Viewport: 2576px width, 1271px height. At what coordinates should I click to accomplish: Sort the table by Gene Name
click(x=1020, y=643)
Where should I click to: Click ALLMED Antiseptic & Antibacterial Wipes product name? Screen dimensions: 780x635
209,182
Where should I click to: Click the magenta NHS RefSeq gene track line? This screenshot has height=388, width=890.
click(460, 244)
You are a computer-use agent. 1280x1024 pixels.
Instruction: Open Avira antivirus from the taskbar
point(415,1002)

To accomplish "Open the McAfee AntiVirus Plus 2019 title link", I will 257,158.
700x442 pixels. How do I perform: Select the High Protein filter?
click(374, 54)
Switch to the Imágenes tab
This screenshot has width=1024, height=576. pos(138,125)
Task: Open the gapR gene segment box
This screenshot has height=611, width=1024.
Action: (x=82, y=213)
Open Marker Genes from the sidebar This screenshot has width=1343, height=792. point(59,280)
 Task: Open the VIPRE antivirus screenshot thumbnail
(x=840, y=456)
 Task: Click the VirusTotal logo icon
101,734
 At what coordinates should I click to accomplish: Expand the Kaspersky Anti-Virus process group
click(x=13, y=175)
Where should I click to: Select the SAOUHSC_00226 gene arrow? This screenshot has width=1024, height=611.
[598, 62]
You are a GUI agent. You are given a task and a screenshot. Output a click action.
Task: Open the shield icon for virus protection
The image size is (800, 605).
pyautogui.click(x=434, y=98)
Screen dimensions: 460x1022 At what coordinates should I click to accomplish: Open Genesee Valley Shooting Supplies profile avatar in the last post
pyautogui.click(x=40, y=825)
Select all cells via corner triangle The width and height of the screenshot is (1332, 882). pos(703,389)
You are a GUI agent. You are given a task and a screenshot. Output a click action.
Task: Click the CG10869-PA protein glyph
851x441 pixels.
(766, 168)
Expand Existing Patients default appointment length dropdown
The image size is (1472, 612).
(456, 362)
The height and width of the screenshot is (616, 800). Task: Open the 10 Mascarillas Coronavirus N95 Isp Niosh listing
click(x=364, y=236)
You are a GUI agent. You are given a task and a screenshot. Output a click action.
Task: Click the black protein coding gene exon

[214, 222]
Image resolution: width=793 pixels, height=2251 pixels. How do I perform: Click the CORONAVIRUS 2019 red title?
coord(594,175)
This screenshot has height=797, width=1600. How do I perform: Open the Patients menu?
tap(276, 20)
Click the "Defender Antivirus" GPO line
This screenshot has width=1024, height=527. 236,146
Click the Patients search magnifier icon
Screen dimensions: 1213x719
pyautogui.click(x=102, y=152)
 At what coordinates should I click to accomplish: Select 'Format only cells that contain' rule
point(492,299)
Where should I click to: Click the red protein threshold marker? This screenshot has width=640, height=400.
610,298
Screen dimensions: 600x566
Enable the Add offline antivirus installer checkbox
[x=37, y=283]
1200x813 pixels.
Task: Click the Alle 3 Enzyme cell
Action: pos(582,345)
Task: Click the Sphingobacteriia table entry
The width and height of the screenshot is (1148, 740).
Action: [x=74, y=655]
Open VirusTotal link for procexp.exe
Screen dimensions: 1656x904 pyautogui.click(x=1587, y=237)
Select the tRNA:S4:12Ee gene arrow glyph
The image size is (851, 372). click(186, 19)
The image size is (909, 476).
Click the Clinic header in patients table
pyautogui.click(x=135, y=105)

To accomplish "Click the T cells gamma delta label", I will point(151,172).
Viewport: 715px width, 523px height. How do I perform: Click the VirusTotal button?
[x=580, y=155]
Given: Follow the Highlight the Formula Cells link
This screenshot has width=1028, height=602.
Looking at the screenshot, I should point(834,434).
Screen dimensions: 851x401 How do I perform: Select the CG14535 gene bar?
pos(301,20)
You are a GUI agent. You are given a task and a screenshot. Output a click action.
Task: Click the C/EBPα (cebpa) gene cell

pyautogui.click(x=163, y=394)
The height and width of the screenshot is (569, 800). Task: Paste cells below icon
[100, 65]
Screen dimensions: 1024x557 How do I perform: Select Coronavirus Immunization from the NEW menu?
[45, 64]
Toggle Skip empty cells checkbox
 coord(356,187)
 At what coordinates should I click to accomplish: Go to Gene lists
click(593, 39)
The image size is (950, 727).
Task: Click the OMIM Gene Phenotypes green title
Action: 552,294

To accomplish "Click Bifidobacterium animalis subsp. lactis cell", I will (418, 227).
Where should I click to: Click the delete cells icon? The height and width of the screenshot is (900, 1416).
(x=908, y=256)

===

What you have to do » Tally up the lines in the preceding listing that contain the string "will". Respond with the number and nothing else.

The completed task » 3